If the color you want is in stock at your local Woodcraft store then it is best to buy it there. The slight cost savings by ordering from Donjer is offset by the shipping charges and you have to wait for ground shipment of the adhesive. These are the same products.


----------



## Joe Lyddon (Sep 11, 2004)

del schisler said:


> i have made probly 50 or so jewelry box's and have flock each with a different color It is easy to put on Their are 2 different kinds of sprayer units to use 1 is a spray gun and the other is a round card board sprayer Here is the link and all that you will need Click all over the link it is very good I have 5 colors of suede of my own but their are LOTS of colors Very nice I dont know of another site as good
> 
> http://donjer.com/suedetex/product.htm


This is looking so good, I saved that bookmark.

Mike, thanks for your money savings comment too!

I will have to try this one of these days! (although, I still have a good stock of plush velvet)   (from wife's sewing room) 

Thank you all for great topic coverage!


----------



## bobj3 (Jan 17, 2006)

Hey Joe

Did you send off for the kit(s) ?

I did and I'm waiting to get them ,I sent for two kits just to try them out, I tried to find them in hobby stores in town and they all said "what do you want ? " and I said I want some flocking ,"some flocking ??", get your ass out of here, with a smile   LOL hahahahahaha....
anyway just checking. 

Bj


----------



## bobj3 (Jan 17, 2006)

Just a Update

Well I got the kits (2ea.) tan and green ,I'm going to give a shot so to speak on Tues. and see what it looks like and see if can get done without errors .

I did ask my son about it and he said it was easy, they use it all the time in cars/trucks to redo gove boxs and center consols at Car-Toys and he said the glue is the key. (matched with the flock color) but it has a long drying time 15 hours the norm.

Bj


----------



## bobj3 (Jan 17, 2006)

Just one more Update

Well I did two boxes as a test, in Kelley Green Suede Flock see below,,, we all know how hard it can be to get the box to look good inside  this is a easy way to get that done and it's quick just put on the paint/glue from the can and with in 15mins. or so put the flock on with the tube that comes with the kit (looks like a shipping tube with 5ea. 1/8" holes in one end) but it works well for this job  looks like I will make a stop by the office supply to pickup some more tubes.

[Given data]
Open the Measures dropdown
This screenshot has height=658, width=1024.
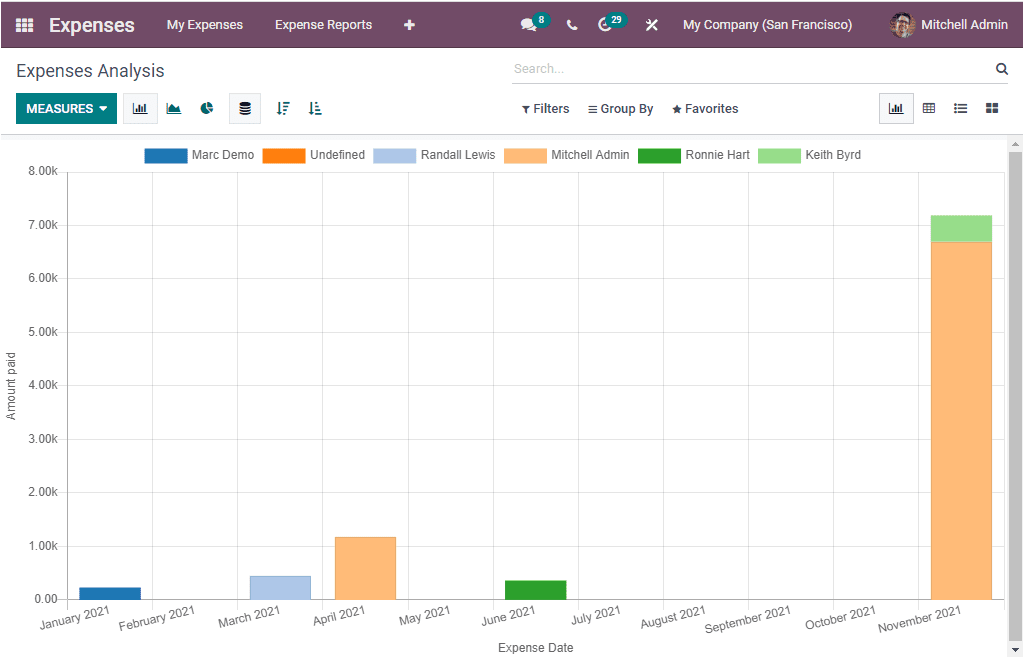66,108
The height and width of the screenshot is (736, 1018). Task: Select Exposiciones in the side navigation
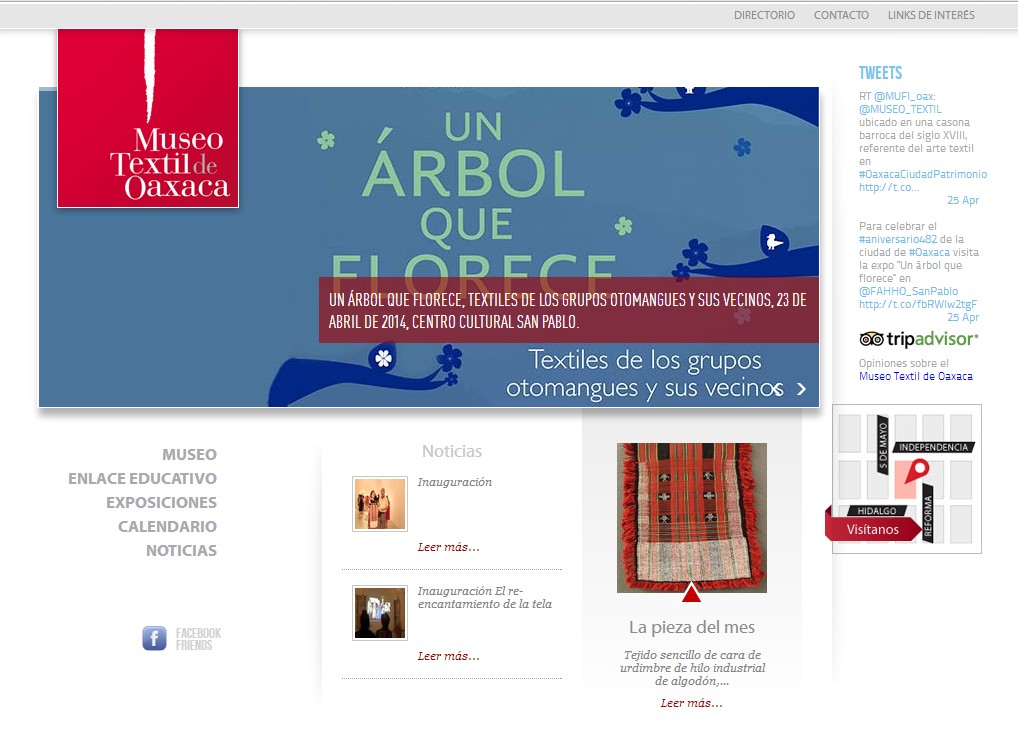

[Tasks to perform]
[1] In the flocking thread, how long does the glue usually take to dry, according to bobj3's son?
[2] Pick up the flocking thread right after its final sentence and continue it.

[Solved problems]
[1] About 15 hours.

[2]
I also took some other snapshots because I was taking some of the box and the flock job all in all it's a great way to do the inside of many items.
Thanks to del for the link for the flock kits, it took about 4 days to get it by UPS.


Just one users review ▼

I do recommend this product from ▼  ,it's a easy one to do, little masking tape and some poly.spay to seal the box inside and the kit and you will have it done in no time, the hard part is waiting for it to dry so you play with it.  ( I did it late at night so I could play with it the next day ) hope this helps someone that wants to flock a box or two .

NOTE*** besure to seal the inside the box with some type of sealer, this will keep the glue/paint from soaking into the wood and will help in drying time as well, if you don't seal it the color will be off or to say blotches.
Once it's dry ( 15 hours of drying time) just blow it out with the air hose but with care you don't want to blow out what you just put in place, it takes 72 hours b/4 it's cured,you can take a soft brush and with care clean the box and out and reuse the over blow, if you want then just blow out the box and your done... 

http://donjer.com/shopsite_sc/store/html/index.html

http://donjer.com/shopsite_sc/store/html/page1.html

http://donjer.com/shopsite_sc/store/html/page2.html

Bj


----------



## challagan (Feb 7, 2006)

Excellent Bob. That stuff looks great! Have to give that some considerations. I have a knife box to make for my son for next Christmas and this looks like a good way to do it.

Corey


----------



## AxlMyk (Jun 13, 2006)

You know, I was just thinking.. How about using that spray-on hair they sell to cover bald spots?


----------



## bobj3 (Jan 17, 2006)

OR 
How about the other way around, the bald guys could use the flock kits (brown,white,black,tan.etc.) and spray on the flocks and have instant hair,a bit short but it would look great and no shine. 

No hair cuts needed or trims  a spray and wear thing, he's not bald he's Suede. 



Bj


----------



## challagan (Feb 7, 2006)

Bob, how set is this stuff when it is fully dry? Is it on there good and strong so it will be a 
durable finish?

Corey


----------



## bobj3 (Jan 17, 2006)

Hi Corey

Well not 100% sure sure yet, one has dryed for two days and it looks great so far, I played with it , you know what I mean, I rubbed it with my fingers and it's on but I'm sure if I rubbed it hard it would come off but the green paint under it is the same color so it would be hard to see.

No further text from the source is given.